The Deputy Chairman of the National Commission for Civic Education (NCCE) in charge of Programmes, Mr Samuel Asare Akuamoah, has asked Ghanaians not to consider the Constitution as a sacred document only meant for the use of lawyers, courts, politicians and academia.
“The Constitution is a national document which must be studied and applied by all to ensure respect for one another’s rights and responsibilities,” he said.
He has, therefore, charged students in senior high schools (SHS) and tertiary institutions to lead the way in demystifying the aura surrounding the Constitution to pave the way for all Ghanaians to study the document.
Mr Akuamoah was speaking to the Daily Graphic when the Brong Ahafo Region took its turn in the commission’s Inter-School E-Quiz Competition on the Constitution at the Odomaseman Senior High School (SHS) at Odomase in the Sunyani West District yesterday.
Ten schools, namely Odomaseman SHS; Akumfi Ameyaw SHS, Aworowa SHS; Techiman SHS; Berekum SHS; Presbyterian SHS, Bechem SHS; Wenchi Methodist SHS; Notre Dame Girls’ SHS, Fiapre SHS; Seiwaa Kese Girls’ SHS, Duayaw-Nkwanta SHS; Sunyani SHS and Twene Amanfo Secondary/Technical High School, Sunyani, took part in the competition.
Mr Akuamoah said it was the aim of the NCCE to whip up the interest of Ghanaians, particularly the youth, to study the Constitution through the organisation of the inter-school quizzes in both the second cycle and tertiary educational institutions.
“We want to bring the Constitution to the doorstep of the people so that they will be able to keep abreast of its provisions,” he said.

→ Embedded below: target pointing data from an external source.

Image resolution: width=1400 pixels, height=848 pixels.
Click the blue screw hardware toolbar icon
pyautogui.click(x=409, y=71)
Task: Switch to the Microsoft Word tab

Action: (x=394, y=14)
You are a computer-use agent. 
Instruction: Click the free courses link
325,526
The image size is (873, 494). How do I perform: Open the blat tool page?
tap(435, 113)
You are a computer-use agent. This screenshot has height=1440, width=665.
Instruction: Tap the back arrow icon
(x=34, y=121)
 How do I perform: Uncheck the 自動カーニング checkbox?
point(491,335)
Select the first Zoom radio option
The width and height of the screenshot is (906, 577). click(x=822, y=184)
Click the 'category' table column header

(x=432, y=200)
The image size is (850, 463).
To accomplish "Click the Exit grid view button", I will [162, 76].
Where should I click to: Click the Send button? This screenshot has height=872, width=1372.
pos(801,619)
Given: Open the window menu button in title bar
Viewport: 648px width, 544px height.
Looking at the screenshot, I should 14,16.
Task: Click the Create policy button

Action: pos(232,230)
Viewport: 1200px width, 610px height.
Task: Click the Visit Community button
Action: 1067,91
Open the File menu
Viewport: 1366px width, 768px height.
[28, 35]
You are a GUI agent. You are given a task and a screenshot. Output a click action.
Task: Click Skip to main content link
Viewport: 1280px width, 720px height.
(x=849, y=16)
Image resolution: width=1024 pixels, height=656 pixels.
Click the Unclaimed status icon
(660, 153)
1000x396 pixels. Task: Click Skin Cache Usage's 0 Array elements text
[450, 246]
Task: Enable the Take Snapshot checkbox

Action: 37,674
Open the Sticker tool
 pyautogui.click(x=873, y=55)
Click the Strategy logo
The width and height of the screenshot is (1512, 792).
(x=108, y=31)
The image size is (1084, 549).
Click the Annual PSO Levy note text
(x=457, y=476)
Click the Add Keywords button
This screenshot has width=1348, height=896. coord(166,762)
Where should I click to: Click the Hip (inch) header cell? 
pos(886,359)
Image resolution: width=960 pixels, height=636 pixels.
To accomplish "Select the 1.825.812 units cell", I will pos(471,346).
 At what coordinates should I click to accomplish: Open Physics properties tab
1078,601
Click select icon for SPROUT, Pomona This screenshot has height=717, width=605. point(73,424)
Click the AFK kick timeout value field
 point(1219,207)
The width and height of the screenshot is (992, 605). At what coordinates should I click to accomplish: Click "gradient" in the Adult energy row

He explained that the organisation of the quizzes with the use of modern technology provided by the European Union (EU) had ignited the interest of students in the study of the Constitution.
“It is only through the deep knowledge about the tenets of the Constitution that will enable our people to know their rights and responsibilities,” he said, adding that: “Ghana will be worse off if its citizens know little or nothing about its Constitution.”
Mr Akuamoah said even though ignorance of the country’s laws should not be an excuse for any citizen to break a law, knowledge of the laws of the land by the people was a sure way to promote peaceful coexistence.
Addressing the students earlier, Mr Akuamoah charged them to be responsible students by abiding by the rules governing their various schools.
He urged the students to incorporate integrity into their daily lives since without it, they would grow up to be irresponsible adults.
“Integrity is doing what is right and doing it even when nobody is watching you,” he said, explaining that: “People who litter about when nobody is watching them are not men of integrity.”
Mr Akuamoah reminded Ghanaians that it was only by respecting the provisions in the Constitution, bye-laws of the various local governments and the values of the society that we could halt the upsurge of indiscipline in the country.
The Deputy Brong Ahafo Regional Director of the NCCE, Mr Issaka Zitor, was grateful to the EU for supporting the commission in its efforts to whip up the interest of Ghanaians in the study of the Constitution.